=== PROVIDED DATA ===
:::

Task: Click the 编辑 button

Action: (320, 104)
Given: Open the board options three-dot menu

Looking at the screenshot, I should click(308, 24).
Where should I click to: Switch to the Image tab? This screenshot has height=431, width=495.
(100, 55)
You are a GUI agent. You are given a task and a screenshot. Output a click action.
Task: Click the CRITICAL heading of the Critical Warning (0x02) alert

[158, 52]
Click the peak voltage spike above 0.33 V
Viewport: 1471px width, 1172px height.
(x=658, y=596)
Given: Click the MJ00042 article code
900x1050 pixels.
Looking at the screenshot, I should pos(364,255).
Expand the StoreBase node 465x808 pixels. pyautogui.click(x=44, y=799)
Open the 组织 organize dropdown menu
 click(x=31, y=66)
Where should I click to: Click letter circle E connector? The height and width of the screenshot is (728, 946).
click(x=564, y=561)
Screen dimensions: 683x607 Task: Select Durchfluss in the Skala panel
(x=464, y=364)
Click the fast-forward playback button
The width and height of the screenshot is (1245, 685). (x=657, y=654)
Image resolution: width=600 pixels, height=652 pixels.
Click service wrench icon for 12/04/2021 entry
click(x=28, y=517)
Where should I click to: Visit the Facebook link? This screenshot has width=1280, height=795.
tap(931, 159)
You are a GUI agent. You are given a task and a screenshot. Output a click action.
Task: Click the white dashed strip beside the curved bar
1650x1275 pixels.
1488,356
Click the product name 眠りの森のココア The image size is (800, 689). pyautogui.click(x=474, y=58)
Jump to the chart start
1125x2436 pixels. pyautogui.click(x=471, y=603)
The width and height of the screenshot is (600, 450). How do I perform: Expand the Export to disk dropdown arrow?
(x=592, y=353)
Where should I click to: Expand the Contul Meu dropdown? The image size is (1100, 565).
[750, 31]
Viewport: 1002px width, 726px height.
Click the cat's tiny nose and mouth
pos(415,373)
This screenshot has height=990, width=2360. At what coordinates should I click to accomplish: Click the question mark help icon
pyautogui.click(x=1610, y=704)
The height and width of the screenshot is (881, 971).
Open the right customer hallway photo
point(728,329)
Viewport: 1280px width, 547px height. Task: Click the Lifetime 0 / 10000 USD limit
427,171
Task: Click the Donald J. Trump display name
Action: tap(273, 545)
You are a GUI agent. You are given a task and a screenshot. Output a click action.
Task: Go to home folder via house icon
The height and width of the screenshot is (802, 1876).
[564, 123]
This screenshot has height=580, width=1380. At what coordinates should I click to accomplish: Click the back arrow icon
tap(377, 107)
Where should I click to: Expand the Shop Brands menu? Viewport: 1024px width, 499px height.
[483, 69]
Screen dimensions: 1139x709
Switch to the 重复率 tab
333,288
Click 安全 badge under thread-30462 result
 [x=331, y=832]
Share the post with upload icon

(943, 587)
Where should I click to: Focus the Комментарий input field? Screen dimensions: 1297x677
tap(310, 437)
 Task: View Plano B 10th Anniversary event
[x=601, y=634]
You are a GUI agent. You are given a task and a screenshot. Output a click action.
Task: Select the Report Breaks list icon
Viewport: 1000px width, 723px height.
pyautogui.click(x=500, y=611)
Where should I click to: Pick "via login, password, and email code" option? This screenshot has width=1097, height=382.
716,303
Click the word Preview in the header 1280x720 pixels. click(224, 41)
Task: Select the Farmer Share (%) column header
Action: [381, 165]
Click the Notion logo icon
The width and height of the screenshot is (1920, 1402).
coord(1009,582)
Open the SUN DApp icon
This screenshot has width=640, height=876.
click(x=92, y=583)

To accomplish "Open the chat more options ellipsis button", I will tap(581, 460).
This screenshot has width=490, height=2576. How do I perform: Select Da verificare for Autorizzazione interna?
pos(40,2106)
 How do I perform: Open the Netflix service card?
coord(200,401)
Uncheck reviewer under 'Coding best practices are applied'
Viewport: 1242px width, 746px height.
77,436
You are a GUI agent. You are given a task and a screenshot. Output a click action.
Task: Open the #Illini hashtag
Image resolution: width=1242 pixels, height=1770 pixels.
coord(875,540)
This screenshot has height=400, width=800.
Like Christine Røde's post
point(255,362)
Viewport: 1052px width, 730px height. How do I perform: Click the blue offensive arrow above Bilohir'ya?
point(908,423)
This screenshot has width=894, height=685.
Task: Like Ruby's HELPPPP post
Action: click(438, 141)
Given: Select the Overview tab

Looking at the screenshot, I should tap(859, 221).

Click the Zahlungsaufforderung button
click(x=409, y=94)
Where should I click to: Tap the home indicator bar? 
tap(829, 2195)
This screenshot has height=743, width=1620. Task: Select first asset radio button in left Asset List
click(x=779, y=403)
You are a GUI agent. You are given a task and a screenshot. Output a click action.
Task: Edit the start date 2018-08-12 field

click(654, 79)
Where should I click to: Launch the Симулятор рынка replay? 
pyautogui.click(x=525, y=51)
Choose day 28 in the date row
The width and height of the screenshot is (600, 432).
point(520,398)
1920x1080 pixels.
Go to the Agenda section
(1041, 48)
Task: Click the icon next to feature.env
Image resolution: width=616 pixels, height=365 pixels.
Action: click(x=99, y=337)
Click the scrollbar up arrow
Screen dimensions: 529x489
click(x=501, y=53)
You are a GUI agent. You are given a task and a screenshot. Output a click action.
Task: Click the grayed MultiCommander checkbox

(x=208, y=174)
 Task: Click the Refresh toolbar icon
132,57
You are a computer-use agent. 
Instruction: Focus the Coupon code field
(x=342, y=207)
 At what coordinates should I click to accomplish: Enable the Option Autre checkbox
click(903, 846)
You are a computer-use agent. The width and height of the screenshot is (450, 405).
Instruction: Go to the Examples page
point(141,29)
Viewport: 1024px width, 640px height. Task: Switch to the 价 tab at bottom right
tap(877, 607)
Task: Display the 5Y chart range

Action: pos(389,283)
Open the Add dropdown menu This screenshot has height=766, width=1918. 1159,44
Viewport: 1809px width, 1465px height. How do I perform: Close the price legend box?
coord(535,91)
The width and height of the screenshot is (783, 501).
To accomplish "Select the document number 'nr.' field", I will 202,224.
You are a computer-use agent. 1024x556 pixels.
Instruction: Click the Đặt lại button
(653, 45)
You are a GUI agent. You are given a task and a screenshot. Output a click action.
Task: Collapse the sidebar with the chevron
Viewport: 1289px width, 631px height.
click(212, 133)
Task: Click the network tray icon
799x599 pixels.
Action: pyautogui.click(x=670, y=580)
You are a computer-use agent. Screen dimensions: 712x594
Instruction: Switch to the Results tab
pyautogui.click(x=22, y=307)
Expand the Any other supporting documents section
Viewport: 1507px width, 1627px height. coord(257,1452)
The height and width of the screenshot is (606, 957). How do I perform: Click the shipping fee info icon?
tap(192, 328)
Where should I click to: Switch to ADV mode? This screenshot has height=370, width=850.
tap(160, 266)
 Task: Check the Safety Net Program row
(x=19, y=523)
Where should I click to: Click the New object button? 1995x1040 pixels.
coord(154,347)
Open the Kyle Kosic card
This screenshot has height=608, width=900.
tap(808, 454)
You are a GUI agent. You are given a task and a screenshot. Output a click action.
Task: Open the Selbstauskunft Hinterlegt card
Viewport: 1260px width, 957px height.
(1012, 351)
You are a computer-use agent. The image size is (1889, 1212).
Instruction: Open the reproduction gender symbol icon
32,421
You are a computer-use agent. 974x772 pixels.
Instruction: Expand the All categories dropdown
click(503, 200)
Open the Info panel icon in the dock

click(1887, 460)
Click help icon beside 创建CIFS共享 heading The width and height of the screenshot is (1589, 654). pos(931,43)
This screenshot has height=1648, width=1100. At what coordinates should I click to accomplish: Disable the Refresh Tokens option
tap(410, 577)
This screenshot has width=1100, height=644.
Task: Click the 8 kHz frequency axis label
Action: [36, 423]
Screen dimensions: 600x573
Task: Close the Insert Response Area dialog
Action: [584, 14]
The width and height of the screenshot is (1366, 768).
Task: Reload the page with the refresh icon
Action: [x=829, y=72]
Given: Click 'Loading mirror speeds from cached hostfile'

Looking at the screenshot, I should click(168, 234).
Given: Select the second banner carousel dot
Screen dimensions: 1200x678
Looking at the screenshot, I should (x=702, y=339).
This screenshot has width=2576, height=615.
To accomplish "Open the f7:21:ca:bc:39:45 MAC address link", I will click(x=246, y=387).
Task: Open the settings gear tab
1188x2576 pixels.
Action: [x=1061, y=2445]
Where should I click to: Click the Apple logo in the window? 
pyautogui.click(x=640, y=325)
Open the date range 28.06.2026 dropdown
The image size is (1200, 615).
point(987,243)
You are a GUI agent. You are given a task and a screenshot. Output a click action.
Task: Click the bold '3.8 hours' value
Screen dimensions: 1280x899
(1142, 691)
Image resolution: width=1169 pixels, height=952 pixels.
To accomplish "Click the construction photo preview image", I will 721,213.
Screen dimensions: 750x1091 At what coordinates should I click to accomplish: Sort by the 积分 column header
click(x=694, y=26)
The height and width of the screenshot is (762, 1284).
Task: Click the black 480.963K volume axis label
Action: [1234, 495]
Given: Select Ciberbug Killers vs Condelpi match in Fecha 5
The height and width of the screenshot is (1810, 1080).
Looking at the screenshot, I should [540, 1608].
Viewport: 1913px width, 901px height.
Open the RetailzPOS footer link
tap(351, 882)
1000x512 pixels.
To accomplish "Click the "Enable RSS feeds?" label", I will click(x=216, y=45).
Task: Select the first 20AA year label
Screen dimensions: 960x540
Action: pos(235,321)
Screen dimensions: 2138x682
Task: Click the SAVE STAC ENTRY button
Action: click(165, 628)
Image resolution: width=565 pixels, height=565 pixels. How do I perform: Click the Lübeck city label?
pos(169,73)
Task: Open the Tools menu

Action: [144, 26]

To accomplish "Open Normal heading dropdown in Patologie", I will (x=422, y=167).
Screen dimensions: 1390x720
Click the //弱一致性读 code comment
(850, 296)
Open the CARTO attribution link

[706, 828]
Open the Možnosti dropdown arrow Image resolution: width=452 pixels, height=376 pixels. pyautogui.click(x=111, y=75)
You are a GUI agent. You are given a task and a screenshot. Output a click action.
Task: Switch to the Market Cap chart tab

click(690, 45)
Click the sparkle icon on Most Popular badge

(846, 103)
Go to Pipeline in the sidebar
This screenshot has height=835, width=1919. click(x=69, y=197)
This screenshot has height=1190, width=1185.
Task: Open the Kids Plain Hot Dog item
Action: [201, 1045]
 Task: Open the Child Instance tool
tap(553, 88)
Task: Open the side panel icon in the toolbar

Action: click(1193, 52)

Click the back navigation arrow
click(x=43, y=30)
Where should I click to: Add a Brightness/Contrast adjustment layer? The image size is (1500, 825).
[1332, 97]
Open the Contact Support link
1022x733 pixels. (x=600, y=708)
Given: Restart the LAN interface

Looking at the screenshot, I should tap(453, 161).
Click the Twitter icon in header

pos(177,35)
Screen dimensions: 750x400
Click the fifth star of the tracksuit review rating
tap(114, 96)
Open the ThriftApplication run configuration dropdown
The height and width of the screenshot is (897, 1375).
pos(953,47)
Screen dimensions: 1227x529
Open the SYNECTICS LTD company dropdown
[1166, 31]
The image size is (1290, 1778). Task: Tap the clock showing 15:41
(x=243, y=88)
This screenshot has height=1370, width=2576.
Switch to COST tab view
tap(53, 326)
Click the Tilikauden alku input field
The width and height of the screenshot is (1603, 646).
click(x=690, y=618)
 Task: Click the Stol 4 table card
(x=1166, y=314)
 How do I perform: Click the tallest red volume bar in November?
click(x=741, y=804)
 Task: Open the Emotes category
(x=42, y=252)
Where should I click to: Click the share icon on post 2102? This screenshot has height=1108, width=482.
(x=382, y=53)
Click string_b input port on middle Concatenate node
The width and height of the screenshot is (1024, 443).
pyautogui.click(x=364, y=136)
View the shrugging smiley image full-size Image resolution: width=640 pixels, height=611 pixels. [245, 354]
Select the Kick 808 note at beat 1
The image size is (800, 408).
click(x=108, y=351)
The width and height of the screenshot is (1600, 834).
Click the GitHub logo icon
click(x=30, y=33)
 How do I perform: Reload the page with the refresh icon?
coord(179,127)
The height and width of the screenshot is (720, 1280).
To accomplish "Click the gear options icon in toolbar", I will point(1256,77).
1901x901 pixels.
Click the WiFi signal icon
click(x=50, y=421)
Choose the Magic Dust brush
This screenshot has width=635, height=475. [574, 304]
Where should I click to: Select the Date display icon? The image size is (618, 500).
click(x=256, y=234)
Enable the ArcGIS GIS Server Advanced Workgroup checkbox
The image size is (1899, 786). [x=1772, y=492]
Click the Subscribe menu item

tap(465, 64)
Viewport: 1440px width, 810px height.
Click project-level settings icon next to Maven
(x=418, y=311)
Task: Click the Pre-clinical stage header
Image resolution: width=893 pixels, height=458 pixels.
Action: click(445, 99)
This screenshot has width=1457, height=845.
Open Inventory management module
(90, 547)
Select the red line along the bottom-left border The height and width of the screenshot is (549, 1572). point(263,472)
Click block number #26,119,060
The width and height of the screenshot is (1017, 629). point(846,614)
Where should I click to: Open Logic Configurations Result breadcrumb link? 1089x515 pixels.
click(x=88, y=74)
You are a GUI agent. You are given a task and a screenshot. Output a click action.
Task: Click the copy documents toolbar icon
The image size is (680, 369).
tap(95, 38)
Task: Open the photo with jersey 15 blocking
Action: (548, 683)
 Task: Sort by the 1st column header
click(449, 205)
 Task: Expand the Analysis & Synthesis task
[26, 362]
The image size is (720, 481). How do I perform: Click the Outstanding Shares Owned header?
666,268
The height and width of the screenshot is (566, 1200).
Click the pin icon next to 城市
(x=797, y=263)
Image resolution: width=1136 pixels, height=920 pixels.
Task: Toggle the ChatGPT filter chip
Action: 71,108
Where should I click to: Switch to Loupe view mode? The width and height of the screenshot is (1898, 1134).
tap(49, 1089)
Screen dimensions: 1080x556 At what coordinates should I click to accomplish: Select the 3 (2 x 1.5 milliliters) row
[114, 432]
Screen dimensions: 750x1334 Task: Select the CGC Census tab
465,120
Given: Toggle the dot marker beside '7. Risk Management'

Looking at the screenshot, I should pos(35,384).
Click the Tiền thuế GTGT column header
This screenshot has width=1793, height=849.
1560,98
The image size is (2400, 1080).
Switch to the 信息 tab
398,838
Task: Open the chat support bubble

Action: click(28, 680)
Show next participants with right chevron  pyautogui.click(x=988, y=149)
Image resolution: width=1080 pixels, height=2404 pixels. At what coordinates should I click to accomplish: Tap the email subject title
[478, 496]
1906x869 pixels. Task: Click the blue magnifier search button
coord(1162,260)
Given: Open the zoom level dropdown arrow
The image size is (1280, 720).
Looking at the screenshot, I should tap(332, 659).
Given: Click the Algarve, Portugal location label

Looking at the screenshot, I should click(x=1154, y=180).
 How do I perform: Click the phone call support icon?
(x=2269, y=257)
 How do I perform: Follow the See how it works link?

:::

=== YOUR GOAL ===
Wherever the word "chevron" appears in the listing above, copy the whole line.

=== ANSWER TO THIS EXERCISE ===
Task: Collapse the sidebar with the chevron
Show next participants with right chevron  pyautogui.click(x=988, y=149)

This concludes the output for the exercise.